Text and item location entries
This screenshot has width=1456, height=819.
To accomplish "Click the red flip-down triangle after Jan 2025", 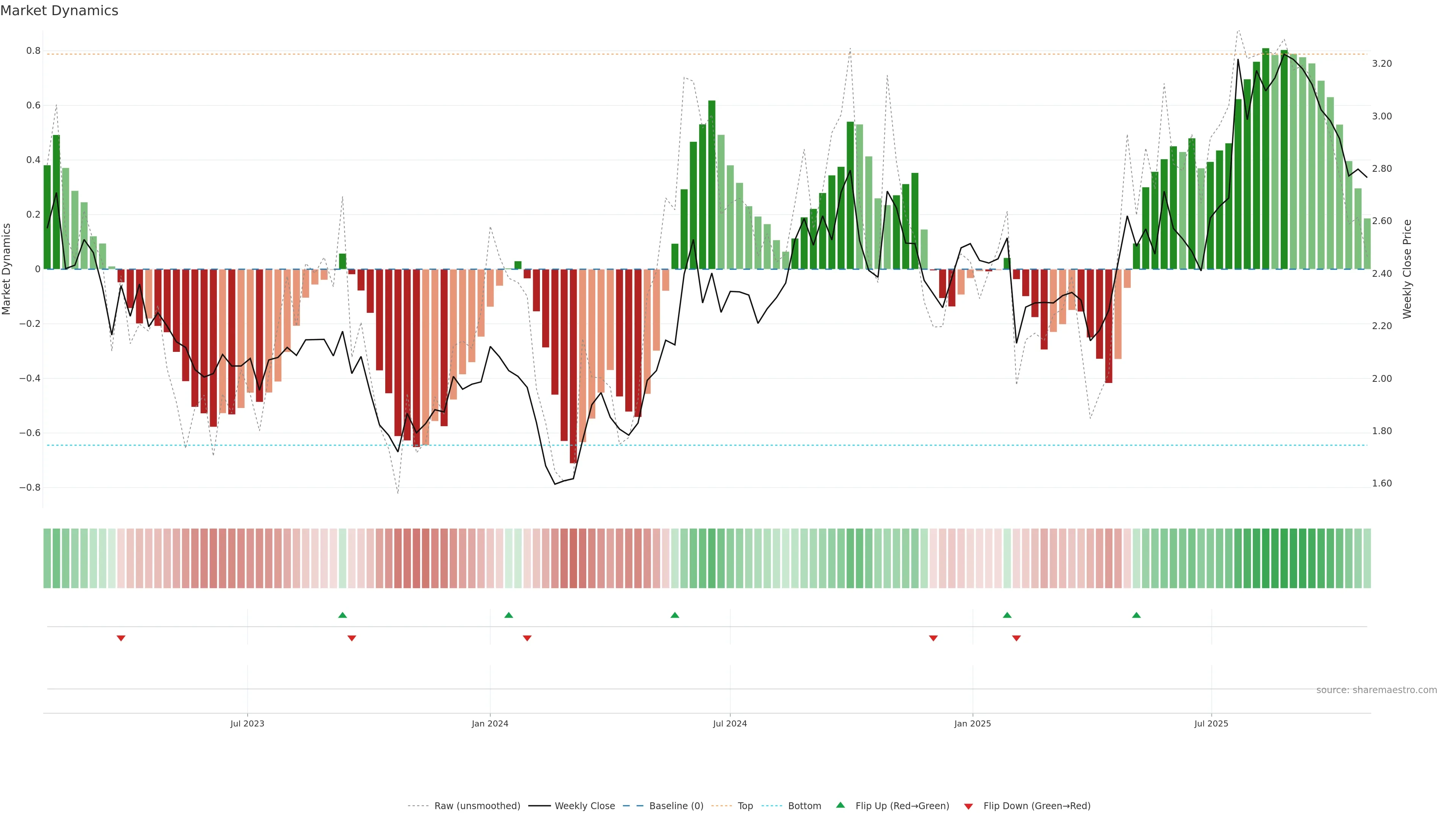I will pyautogui.click(x=1016, y=638).
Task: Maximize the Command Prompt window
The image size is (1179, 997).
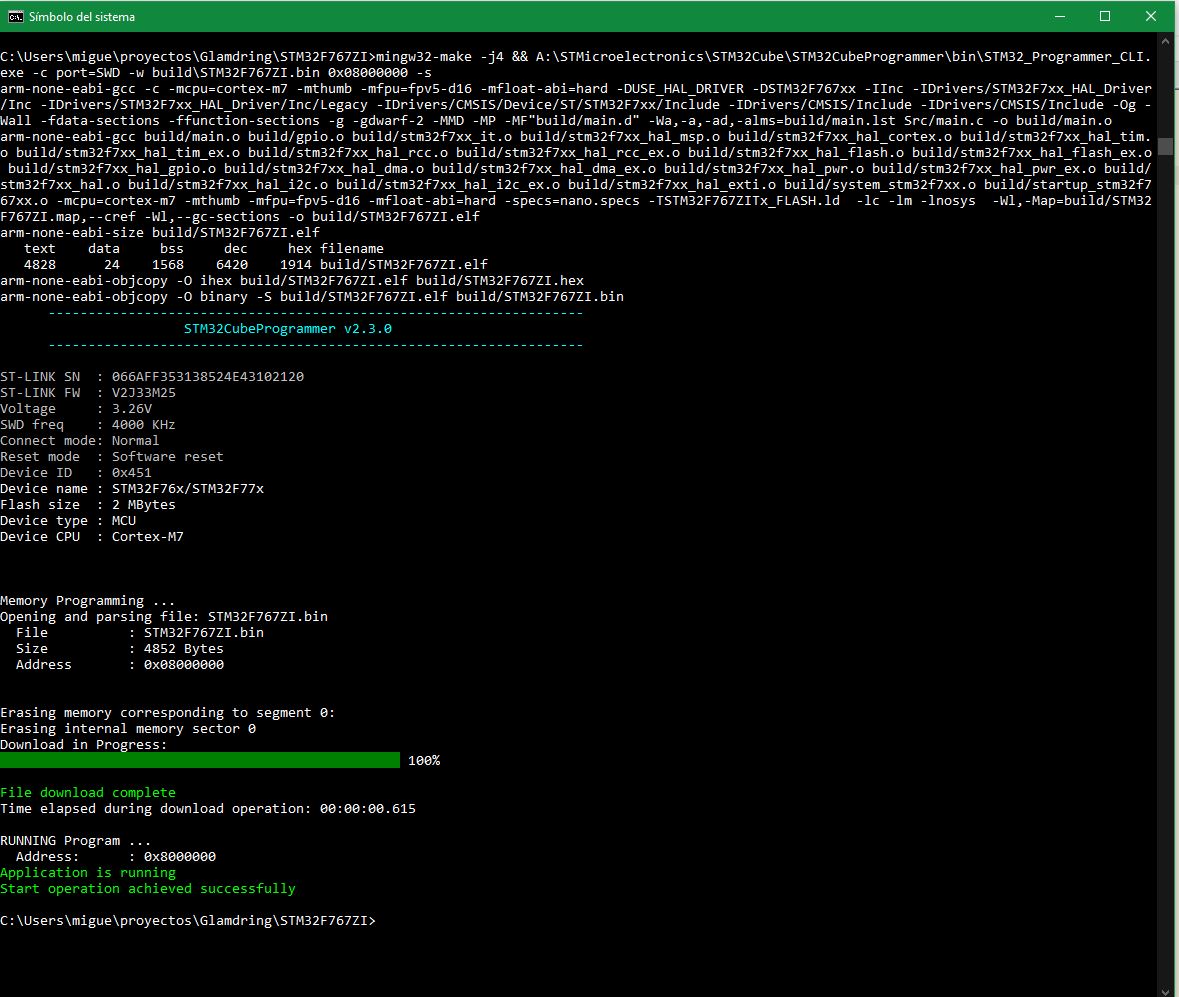Action: coord(1105,16)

▸ Given exercise: Could you copy the lines of the material exactly, starting at the line that contains "Task: Maximize the Command Prompt window" and ending at the last line of the material, with both of those lines included? Leave the pictures out of your copy.

▸ The result:
Task: Maximize the Command Prompt window
The image size is (1179, 997).
Action: coord(1105,16)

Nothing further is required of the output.